Donald Trump will sign a security funding bill to avert another government shutdown but will also declare a national emergency over the border wall, says the White House.

By declaring an "executive action", the Republican president is attempting to bypass Congress to get $5.7bn (£4.5bn) that Democrats in the House of Representatives have denied him for his wall along the southern border with Mexico.

So far, in stopping him from getting that money, politicians have blocked Mr Trump from implementing one of his key 2016 campaign pledges.

Senior Democrats warned the president that declaring a national emergency over the border wall would be a "lawless act" and a "gross abuse" of power.
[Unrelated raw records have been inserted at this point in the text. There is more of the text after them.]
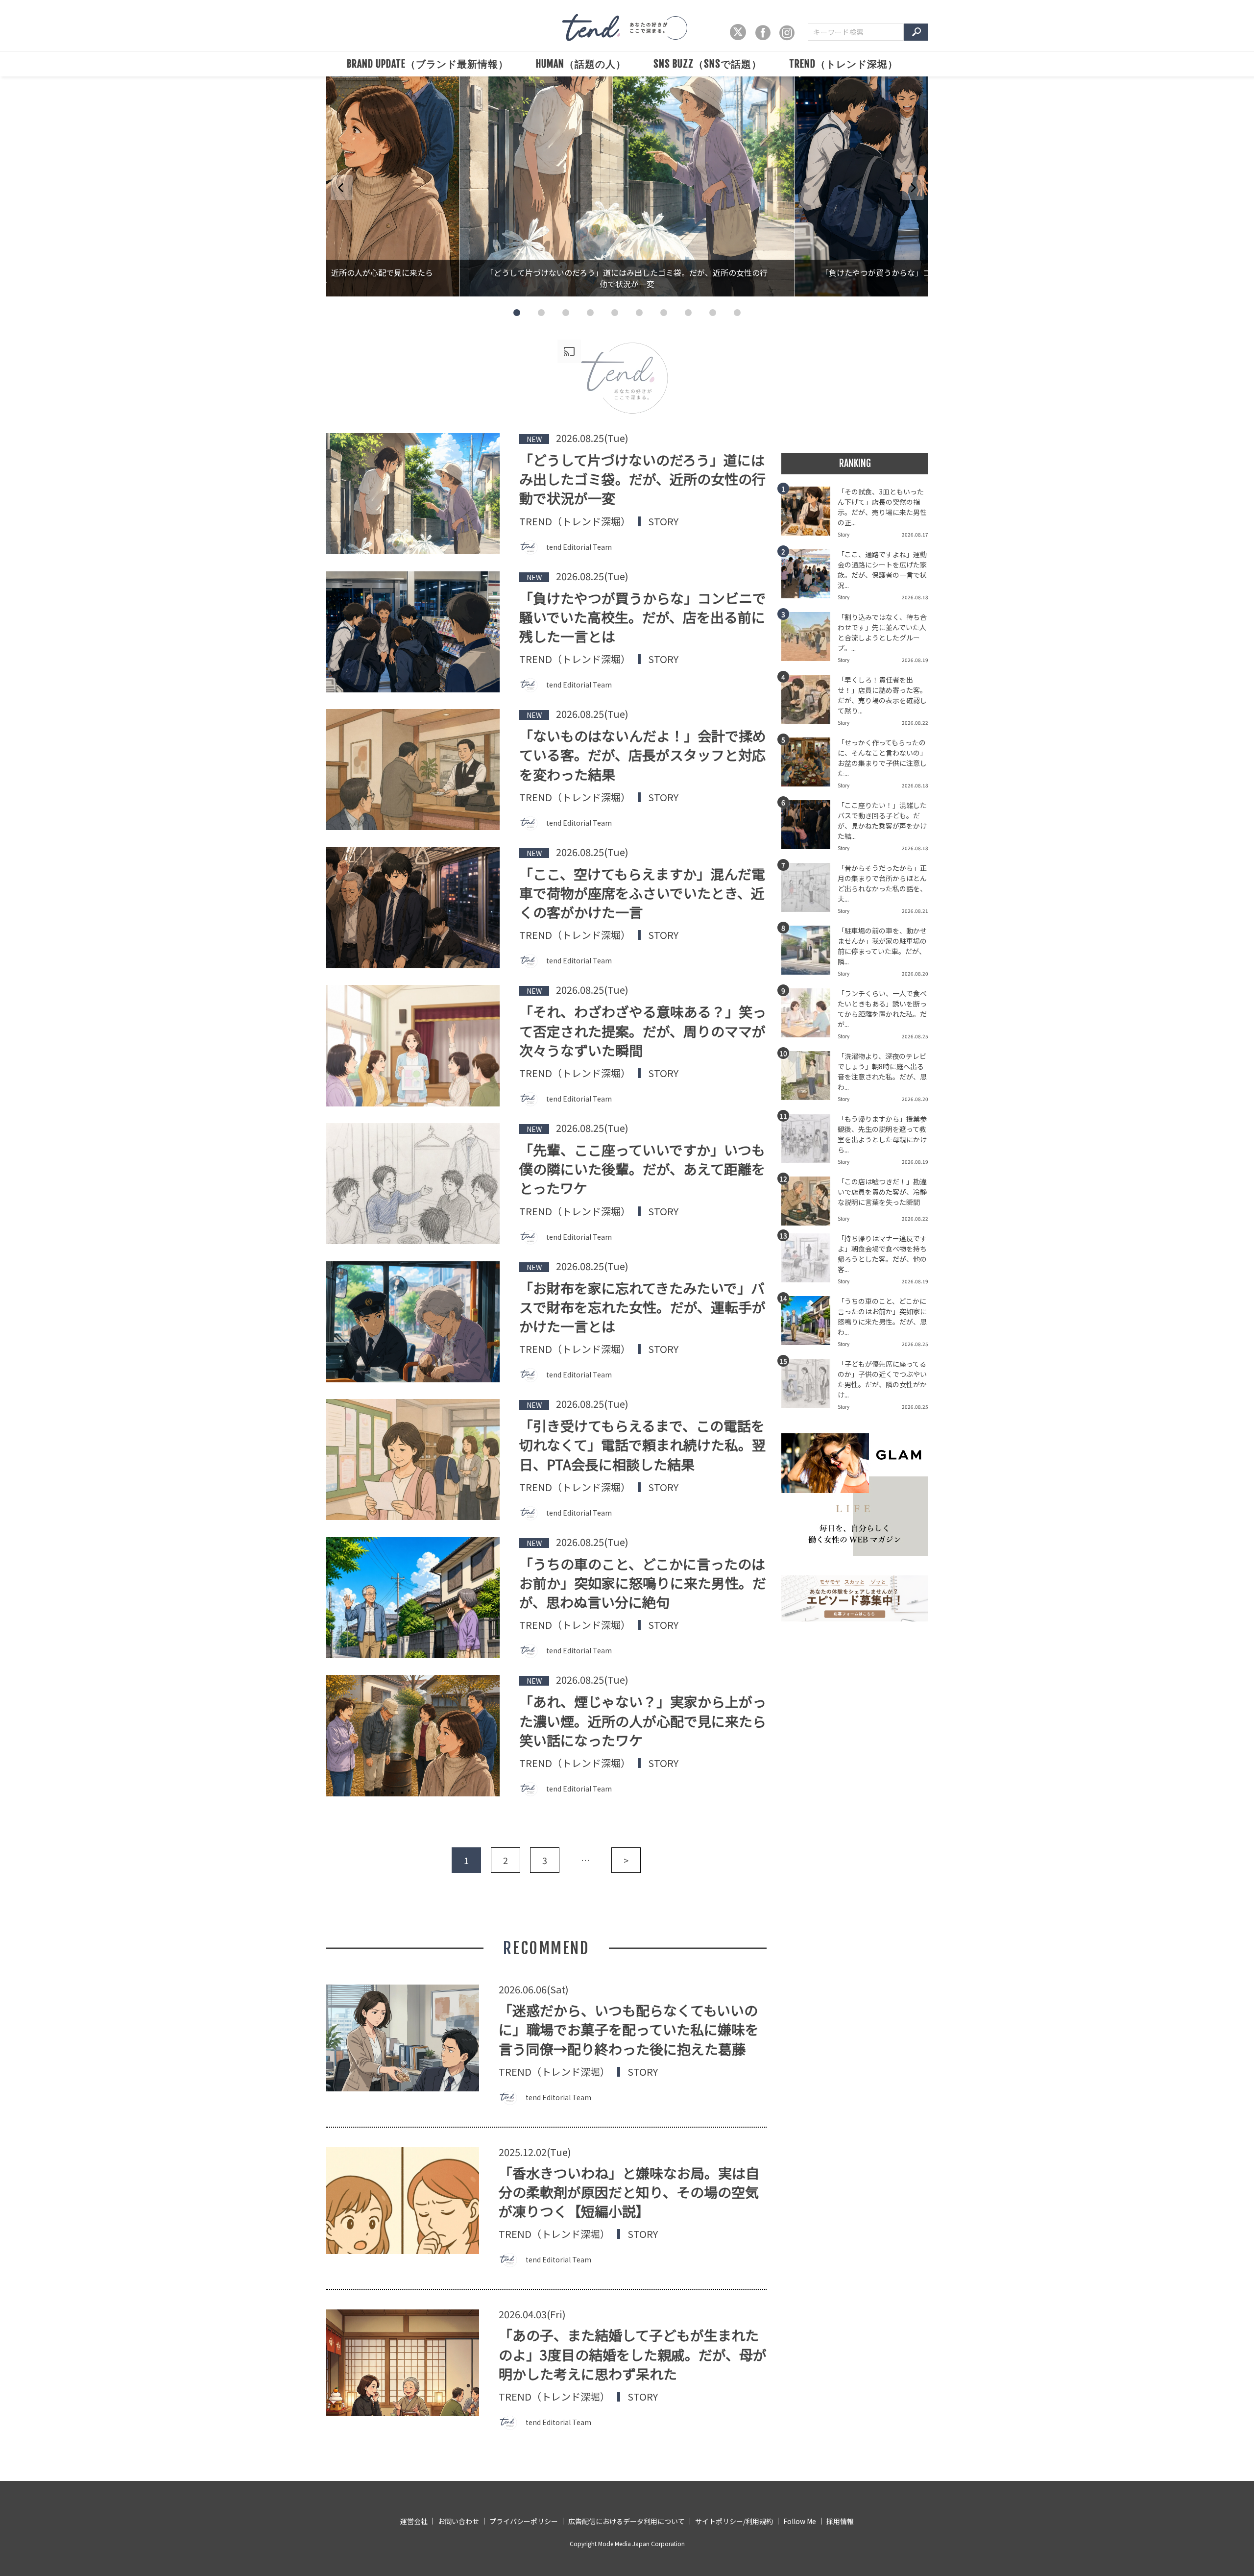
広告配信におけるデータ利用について (626, 2521)
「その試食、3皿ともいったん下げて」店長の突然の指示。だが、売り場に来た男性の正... (882, 507)
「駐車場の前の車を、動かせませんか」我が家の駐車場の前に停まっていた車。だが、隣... (882, 946)
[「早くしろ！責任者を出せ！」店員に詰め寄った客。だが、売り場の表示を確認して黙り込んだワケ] (809, 702)
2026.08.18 (915, 597)
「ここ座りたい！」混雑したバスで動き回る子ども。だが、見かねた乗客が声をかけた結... (882, 820)
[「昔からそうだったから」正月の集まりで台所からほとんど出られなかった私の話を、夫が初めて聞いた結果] (809, 890)
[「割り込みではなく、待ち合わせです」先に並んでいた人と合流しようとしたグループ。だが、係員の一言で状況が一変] (809, 639)
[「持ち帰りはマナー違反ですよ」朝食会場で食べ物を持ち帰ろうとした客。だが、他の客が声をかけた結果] (809, 1260)
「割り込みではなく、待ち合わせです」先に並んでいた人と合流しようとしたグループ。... (882, 632)
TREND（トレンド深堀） (843, 64)
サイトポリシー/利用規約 (734, 2521)
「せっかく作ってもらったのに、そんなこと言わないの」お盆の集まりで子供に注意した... (882, 757)
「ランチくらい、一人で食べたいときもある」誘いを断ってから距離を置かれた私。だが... (882, 1008)
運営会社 (414, 2521)
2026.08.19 (915, 659)
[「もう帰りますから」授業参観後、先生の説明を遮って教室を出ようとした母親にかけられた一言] (809, 1141)
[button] (516, 312)
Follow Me (799, 2521)
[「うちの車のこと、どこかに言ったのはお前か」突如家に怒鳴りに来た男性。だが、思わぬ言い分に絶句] (809, 1323)
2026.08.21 (915, 910)
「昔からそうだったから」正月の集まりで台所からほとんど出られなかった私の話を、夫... (882, 883)
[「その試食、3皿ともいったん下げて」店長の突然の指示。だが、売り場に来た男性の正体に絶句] (809, 514)
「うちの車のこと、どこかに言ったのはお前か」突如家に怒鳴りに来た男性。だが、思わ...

The border bill, providing more than $300bn (£235bn) for homeland security, does not contain the money Mr Trump demanded for the wall but does contain cash for other border security measures.
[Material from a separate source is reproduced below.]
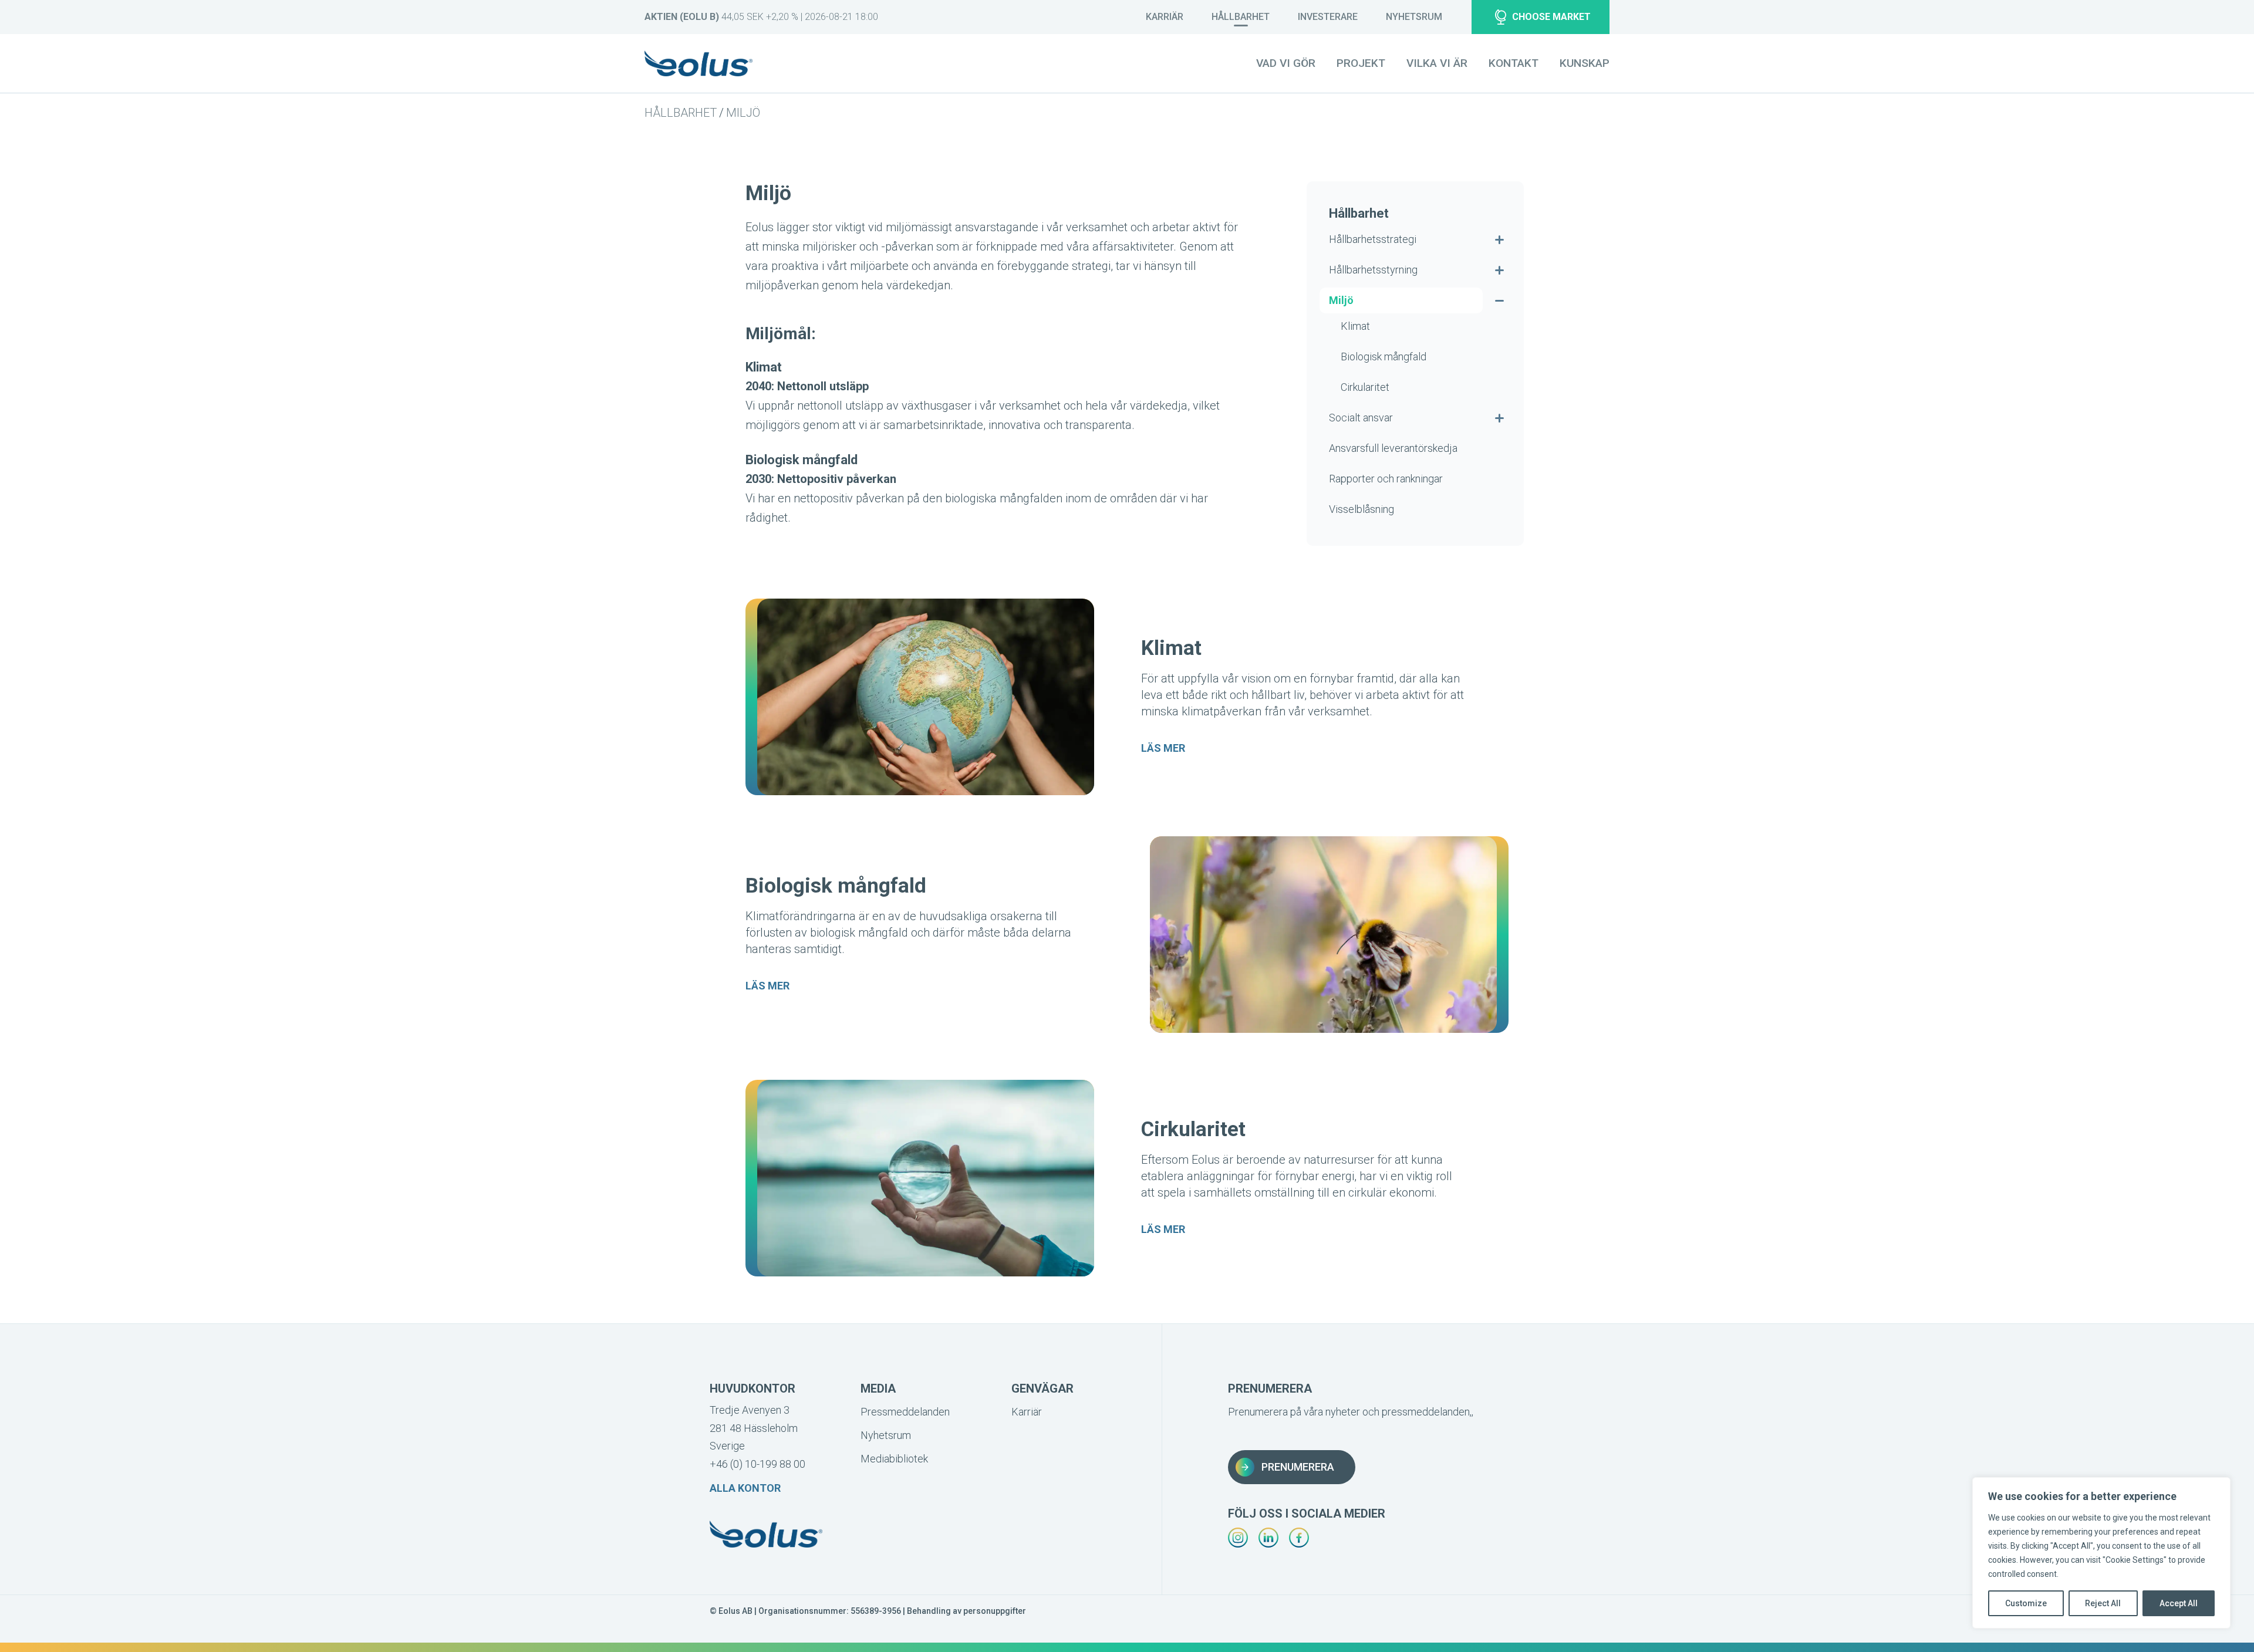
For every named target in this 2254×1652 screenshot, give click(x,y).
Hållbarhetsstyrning (1373, 269)
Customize (2026, 1603)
The bill would provide $1.37bn (£1.7bn) to help build 55 miles of new physical barriers on the border - the same amount of cash as last year.

Congress passed the bill on Thursday and it now has to be signed by the president to become law.

But Democrat opponents appear set to launch a court challenge to Mr Trump's move on constitutional grounds.

In a joint statement, Senate Democratic leader Chuck Schumer and Speaker of the House Nancy Pelosi criticised Mr Trump's announcement, insisting the situation on the border was not an emergency.

"Declaring a national emergency would be a lawless act, a gross abuse of the power of the presidency and a desperate attempt to distract from the fact that President Trump broke his core promise to have Mexico pay for his wall," they said.

"It is yet another demonstration of President Trump's naked contempt for the rule of law.

"This is not an emergency, and the president's fear-mongering doesn't make it one."

Asked by reporters whether she would file a legal challenge to the emergency declaration, Democrat Ms Pelosi said: "I may, that's an option."

She said the president, who claims he wants the wall to keep out Mexican criminals, would set a precedent with his emergency declaration that should be met with great unease and dismay by Republicans.

The White House has identified $2.7bn (£2.2bn) in funds previously provided by Congress that could be redirected to barrier funding as part of an emergency, according to a Reuters source.

And White House lawyers had looked at the figures and believed they would withstand a legal challenge, said the source.

The bipartisan legislation would provide more than $300bn to fund Homeland Security and a range of other federal agencies until 30 September, the end of the current fiscal year.

Funding is due to expire on Friday and if more money is not confirmed it would trigger another partial federal shutdown on Saturday morning.